Entre as providências solicitadas pelas organizações, destacam-se a obrigatoriedade da implementação de câmeras corporais com gravação contínua durante as operações policiais, a proibição do uso de tecnologias de reconhecimento facial nesses equipamentos e a adoção de protocolos de formação e treinamento focados na proteção integral de crianças e adolescentes.
Izabella afirmou que “o objetivo da ação é o reconhecimento, por parte do estado de São Paulo, da violação sistêmica do princípio da proteção integral de crianças e adolescentes”.
Ela complementou que “a iniciativa visa assegurar os direitos desses jovens, com foco primordial na vida, mas também abrangendo aspectos como lazer e educação. A ACP apresenta pedidos específicos para garantir os direitos da criança e do adolescente”.
Fundo de tutela
As entidades pleiteiam, adicionalmente, a criação de um fundo de tutela para crianças e adolescentes, com a participação setorial do Poder Executivo, universidades, movimentos sociais e do Conselho Estadual dos Direitos da Criança e do Adolescente (Condeca). Este fundo teria como finalidade debater políticas públicas e a proteção integral, além de gerar indenizações por danos morais coletivos.
Além disso, consideram essencial a aplicação de medidas para evitar a reincidência dessas situações, como a disponibilização transparente de dados públicos, o fortalecimento das ações da corregedoria e a publicação de relatórios periódicos sobre o impacto das operações e intervenções policiais.
De acordo com Amarilis Costa, diretora executiva da Rede Liberdade, a ACP proposta “coloca em debate público a política de segurança pública do estado de São Paulo, que não oferece segurança a todos os indivíduos e reproduz práticas racistas”.
O estudo da entidade revela que as vítimas da letalidade são predominantemente meninos negros, com menos de 18 anos, que não frequentam a escola e, frequentemente, residem em localidades com infraestrutura de saúde precária e acesso restrito à internet.

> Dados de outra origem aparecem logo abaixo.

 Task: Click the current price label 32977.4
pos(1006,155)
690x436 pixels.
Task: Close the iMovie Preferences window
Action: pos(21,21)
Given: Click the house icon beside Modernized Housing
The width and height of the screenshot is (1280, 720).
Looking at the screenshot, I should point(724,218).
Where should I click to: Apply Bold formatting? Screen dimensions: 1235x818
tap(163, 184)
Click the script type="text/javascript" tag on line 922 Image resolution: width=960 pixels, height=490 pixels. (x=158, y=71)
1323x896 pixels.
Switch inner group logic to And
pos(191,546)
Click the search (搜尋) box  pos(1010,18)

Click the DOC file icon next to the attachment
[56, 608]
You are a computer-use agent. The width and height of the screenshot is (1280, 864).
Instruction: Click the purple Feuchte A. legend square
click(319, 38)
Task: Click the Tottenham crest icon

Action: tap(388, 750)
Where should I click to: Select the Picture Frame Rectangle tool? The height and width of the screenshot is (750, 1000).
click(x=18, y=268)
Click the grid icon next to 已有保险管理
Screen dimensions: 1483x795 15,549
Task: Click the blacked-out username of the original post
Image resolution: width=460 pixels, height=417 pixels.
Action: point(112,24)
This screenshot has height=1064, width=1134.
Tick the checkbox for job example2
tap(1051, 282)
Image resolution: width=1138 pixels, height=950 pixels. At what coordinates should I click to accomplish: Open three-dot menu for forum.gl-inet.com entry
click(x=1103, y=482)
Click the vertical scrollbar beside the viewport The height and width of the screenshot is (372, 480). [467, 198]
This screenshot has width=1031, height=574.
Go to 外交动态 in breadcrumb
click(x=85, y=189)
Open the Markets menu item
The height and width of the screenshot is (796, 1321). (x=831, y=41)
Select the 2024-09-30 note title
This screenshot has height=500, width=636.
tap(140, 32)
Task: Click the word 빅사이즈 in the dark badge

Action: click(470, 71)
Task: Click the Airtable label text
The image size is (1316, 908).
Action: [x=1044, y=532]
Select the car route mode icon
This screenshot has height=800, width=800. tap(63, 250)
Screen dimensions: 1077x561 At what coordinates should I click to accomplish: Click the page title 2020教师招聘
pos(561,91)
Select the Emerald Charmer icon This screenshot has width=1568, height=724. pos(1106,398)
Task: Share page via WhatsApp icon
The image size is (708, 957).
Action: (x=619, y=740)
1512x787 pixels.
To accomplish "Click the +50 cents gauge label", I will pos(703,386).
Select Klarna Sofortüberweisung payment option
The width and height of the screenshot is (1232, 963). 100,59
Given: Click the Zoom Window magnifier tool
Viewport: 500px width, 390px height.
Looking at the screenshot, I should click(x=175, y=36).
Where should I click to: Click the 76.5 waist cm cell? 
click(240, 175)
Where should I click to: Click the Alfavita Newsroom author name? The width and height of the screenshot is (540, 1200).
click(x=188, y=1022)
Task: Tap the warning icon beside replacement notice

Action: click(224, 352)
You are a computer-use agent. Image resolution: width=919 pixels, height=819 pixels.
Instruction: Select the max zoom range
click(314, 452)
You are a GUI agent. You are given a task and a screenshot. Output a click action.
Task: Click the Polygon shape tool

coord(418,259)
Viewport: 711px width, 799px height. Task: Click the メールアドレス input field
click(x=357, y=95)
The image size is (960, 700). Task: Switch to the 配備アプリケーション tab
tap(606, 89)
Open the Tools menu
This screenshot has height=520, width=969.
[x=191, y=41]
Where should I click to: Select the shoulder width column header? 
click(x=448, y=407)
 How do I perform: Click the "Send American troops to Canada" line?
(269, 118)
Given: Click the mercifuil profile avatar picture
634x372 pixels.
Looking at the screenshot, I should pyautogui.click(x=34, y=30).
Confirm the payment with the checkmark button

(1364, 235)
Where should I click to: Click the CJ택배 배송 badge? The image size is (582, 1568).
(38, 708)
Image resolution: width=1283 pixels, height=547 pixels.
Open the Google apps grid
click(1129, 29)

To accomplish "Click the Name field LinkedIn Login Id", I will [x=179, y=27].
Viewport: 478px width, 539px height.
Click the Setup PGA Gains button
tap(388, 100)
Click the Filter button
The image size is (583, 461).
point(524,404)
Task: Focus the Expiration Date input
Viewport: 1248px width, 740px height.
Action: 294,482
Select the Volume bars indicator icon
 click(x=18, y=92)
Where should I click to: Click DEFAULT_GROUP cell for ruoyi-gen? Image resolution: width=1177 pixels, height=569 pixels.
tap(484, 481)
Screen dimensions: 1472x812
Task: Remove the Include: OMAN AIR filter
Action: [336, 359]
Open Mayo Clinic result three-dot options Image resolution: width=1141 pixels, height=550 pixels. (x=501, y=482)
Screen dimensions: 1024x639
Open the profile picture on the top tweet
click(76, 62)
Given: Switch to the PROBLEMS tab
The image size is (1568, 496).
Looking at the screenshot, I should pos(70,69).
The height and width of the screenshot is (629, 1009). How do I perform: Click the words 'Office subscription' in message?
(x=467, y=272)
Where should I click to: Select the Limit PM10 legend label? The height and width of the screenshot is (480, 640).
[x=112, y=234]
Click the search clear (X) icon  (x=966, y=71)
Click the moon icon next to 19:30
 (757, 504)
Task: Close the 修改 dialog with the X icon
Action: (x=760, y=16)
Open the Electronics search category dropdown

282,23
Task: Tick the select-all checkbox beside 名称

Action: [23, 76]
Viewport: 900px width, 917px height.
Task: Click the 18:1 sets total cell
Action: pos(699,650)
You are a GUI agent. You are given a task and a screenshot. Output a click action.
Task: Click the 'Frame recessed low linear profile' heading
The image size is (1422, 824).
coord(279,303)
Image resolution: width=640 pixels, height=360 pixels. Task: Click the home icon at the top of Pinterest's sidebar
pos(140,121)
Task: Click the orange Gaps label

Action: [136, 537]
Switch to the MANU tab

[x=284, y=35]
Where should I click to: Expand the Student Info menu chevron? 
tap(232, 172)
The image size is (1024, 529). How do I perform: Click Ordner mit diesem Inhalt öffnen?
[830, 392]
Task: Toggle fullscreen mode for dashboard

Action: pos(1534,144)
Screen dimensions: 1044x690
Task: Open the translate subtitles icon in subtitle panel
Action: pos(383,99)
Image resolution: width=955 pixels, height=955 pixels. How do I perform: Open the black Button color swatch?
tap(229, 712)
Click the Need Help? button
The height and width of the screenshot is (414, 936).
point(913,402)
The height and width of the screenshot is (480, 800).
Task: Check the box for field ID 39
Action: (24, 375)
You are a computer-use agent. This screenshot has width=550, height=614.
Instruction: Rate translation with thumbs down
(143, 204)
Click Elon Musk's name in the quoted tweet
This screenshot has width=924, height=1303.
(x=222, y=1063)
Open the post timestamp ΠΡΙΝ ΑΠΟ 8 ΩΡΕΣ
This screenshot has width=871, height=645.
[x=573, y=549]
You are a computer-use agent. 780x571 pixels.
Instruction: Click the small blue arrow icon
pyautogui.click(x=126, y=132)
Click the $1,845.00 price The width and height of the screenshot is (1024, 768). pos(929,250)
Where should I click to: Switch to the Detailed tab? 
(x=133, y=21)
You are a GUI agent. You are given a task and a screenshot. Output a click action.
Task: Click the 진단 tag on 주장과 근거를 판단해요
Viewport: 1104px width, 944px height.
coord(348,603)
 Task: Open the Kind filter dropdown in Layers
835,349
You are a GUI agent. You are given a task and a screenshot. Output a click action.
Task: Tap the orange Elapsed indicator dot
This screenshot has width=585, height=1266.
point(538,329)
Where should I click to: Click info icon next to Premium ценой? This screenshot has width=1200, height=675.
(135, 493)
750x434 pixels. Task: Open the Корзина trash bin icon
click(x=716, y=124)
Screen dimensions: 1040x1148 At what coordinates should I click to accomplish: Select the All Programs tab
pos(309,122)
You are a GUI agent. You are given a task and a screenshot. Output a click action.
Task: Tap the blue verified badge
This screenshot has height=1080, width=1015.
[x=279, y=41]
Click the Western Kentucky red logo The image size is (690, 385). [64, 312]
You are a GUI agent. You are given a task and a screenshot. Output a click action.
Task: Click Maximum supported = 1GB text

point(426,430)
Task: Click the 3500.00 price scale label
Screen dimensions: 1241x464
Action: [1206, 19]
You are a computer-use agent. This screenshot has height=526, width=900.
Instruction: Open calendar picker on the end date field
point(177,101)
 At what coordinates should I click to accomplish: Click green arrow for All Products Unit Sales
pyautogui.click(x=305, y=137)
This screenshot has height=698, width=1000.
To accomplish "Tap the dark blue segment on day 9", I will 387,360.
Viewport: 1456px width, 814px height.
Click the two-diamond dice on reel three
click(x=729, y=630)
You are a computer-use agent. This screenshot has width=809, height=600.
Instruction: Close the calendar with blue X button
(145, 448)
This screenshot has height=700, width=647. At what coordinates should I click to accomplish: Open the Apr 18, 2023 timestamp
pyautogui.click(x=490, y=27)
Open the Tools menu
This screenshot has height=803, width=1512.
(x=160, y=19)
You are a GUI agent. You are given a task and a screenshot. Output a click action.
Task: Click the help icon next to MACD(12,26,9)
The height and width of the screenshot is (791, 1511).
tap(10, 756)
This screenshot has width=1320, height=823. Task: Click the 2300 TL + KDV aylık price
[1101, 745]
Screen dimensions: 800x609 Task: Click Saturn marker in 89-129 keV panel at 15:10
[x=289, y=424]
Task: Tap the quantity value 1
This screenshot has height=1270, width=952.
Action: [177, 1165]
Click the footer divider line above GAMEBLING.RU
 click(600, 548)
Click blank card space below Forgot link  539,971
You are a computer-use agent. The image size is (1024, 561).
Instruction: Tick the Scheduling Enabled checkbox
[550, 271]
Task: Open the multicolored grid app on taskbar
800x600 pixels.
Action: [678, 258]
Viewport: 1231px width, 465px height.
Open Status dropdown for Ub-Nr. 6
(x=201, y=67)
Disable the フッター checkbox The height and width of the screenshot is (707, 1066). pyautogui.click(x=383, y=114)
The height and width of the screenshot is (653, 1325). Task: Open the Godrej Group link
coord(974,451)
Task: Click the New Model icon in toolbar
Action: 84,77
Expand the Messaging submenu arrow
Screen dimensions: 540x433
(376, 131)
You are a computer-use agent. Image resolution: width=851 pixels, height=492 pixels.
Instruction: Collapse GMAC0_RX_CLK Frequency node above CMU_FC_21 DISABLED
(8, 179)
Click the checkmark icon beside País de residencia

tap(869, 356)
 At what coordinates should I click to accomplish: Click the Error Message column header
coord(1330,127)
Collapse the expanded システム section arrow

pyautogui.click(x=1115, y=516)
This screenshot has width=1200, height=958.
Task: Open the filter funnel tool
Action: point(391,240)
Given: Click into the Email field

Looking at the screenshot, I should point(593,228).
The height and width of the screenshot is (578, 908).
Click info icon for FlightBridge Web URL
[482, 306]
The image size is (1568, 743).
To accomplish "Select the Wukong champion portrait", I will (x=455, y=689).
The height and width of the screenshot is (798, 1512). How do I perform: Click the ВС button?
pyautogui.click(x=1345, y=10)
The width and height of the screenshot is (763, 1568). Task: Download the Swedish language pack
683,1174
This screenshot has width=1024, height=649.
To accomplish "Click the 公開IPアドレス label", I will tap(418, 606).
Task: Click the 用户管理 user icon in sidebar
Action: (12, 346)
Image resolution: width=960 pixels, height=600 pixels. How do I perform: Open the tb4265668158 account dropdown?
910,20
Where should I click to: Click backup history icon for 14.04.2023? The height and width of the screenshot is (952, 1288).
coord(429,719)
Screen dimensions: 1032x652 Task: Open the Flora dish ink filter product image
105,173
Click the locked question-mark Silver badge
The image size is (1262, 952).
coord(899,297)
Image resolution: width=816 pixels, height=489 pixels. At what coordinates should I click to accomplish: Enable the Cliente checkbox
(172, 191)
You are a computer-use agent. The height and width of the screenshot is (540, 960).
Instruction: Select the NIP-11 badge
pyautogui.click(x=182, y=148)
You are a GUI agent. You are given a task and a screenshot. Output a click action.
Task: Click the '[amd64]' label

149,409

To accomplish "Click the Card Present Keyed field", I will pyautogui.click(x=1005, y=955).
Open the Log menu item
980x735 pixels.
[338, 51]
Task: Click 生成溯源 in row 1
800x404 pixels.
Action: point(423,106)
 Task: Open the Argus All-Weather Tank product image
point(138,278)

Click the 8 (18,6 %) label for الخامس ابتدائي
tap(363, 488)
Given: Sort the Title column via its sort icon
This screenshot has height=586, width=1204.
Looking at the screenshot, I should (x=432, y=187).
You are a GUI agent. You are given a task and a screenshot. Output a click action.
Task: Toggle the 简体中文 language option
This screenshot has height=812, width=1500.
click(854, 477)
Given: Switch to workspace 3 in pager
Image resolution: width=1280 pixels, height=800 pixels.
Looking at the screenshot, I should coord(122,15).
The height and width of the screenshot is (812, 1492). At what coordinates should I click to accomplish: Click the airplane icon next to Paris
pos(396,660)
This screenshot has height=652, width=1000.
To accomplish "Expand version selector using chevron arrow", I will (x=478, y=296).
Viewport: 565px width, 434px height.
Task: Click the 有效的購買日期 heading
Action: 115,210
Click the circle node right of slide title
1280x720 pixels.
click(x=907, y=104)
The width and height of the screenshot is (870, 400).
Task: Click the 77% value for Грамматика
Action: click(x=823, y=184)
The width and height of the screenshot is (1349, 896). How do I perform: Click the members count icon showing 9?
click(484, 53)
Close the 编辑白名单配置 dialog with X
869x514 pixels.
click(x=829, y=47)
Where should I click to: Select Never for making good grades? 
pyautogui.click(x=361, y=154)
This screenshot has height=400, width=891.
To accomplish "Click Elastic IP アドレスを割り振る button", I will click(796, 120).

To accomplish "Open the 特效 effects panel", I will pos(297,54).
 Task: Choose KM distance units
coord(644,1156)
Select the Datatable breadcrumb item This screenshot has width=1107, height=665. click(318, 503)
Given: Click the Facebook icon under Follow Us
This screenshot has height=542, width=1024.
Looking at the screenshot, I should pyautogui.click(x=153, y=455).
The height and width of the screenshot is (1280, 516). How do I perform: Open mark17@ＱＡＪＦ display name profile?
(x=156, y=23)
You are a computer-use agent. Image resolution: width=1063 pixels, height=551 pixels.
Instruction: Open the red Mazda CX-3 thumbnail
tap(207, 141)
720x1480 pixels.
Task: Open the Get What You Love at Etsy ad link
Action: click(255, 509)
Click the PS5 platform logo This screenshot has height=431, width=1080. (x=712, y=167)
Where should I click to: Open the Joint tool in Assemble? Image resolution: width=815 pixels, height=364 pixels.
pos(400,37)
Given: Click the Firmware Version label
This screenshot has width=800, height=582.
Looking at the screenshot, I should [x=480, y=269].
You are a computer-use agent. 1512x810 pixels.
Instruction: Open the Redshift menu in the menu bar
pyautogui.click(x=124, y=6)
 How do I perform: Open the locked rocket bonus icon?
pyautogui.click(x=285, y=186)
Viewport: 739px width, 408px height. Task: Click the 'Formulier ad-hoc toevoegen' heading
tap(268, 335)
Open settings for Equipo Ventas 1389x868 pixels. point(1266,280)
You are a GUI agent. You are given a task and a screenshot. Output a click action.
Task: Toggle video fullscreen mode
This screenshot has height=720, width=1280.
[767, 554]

Amarilis ressaltou que “o objetivo é garantir o debate qualificado e o aprimoramento da tutela de crianças e adolescentes, com a participação da sociedade civil nos mecanismos de controle da atuação policial e o reconhecimento da violação do projeto de vida das crianças e adolescentes e das famílias de vítimas do estado, que são cotidianamente criminalizadas e não alcançam o acesso à justiça”.